Work instructions ▸
Each record must be repeated exactly. None may be dropped.

Data to process ▸
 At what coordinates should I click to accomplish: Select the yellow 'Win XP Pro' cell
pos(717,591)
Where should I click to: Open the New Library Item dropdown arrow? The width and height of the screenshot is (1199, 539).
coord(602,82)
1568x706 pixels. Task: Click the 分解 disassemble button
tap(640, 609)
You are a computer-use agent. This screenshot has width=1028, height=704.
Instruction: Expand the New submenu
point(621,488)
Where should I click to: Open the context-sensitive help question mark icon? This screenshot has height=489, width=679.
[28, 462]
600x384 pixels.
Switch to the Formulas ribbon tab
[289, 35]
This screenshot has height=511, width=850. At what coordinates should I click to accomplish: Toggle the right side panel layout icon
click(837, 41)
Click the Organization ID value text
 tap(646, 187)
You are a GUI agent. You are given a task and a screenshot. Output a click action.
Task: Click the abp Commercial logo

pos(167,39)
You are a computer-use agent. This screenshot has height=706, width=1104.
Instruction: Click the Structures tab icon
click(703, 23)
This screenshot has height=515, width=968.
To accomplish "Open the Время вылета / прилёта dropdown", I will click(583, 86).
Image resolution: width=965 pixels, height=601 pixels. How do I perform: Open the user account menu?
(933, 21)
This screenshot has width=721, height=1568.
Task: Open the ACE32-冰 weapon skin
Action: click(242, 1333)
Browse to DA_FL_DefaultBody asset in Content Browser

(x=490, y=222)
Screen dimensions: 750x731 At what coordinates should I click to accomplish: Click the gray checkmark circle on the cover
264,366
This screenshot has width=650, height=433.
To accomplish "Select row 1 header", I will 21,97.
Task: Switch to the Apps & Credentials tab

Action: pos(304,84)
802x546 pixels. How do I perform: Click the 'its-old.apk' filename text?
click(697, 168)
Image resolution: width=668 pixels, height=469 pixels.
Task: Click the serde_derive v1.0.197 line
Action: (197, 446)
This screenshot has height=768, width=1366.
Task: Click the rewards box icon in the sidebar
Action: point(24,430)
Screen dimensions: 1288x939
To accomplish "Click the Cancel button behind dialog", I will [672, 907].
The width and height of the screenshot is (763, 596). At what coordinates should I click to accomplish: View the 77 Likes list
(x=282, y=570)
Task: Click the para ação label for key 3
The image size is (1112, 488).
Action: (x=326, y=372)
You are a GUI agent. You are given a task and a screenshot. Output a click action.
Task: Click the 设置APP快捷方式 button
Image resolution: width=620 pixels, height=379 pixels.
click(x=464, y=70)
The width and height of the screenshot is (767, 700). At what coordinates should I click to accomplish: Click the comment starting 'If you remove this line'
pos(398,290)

Written solution ▸
 At what coordinates should I click to accomplish: Select the yellow 'Win XP Pro' cell
pos(717,591)
Where should I click to: Open the New Library Item dropdown arrow? The width and height of the screenshot is (1199, 539).
coord(602,82)
1568x706 pixels. Task: Click the 分解 disassemble button
tap(640, 609)
You are a computer-use agent. This screenshot has width=1028, height=704.
Instruction: Expand the New submenu
point(621,488)
Where should I click to: Open the context-sensitive help question mark icon? This screenshot has height=489, width=679.
[28, 462]
600x384 pixels.
Switch to the Formulas ribbon tab
[289, 35]
This screenshot has height=511, width=850. At what coordinates should I click to accomplish: Toggle the right side panel layout icon
click(837, 41)
Click the Organization ID value text
 tap(646, 187)
You are a GUI agent. You are given a task and a screenshot. Output a click action.
Task: Click the abp Commercial logo

pos(167,39)
You are a computer-use agent. This screenshot has height=706, width=1104.
Instruction: Click the Structures tab icon
click(703, 23)
This screenshot has height=515, width=968.
To accomplish "Open the Время вылета / прилёта dropdown", I will click(583, 86).
Image resolution: width=965 pixels, height=601 pixels. How do I perform: Open the user account menu?
(933, 21)
This screenshot has width=721, height=1568.
Task: Open the ACE32-冰 weapon skin
Action: click(242, 1333)
Browse to DA_FL_DefaultBody asset in Content Browser

(x=490, y=222)
Screen dimensions: 750x731 At what coordinates should I click to accomplish: Click the gray checkmark circle on the cover
264,366
This screenshot has width=650, height=433.
To accomplish "Select row 1 header", I will 21,97.
Task: Switch to the Apps & Credentials tab

Action: pos(304,84)
802x546 pixels. How do I perform: Click the 'its-old.apk' filename text?
click(697, 168)
Image resolution: width=668 pixels, height=469 pixels.
Task: Click the serde_derive v1.0.197 line
Action: (197, 446)
This screenshot has height=768, width=1366.
Task: Click the rewards box icon in the sidebar
Action: point(24,430)
Screen dimensions: 1288x939
To accomplish "Click the Cancel button behind dialog", I will [672, 907].
The width and height of the screenshot is (763, 596). At what coordinates should I click to accomplish: View the 77 Likes list
(x=282, y=570)
Task: Click the para ação label for key 3
The image size is (1112, 488).
Action: (x=326, y=372)
You are a GUI agent. You are given a task and a screenshot. Output a click action.
Task: Click the 设置APP快捷方式 button
Image resolution: width=620 pixels, height=379 pixels.
click(x=464, y=70)
The width and height of the screenshot is (767, 700). At what coordinates should I click to accomplish: Click the comment starting 'If you remove this line'
pos(398,290)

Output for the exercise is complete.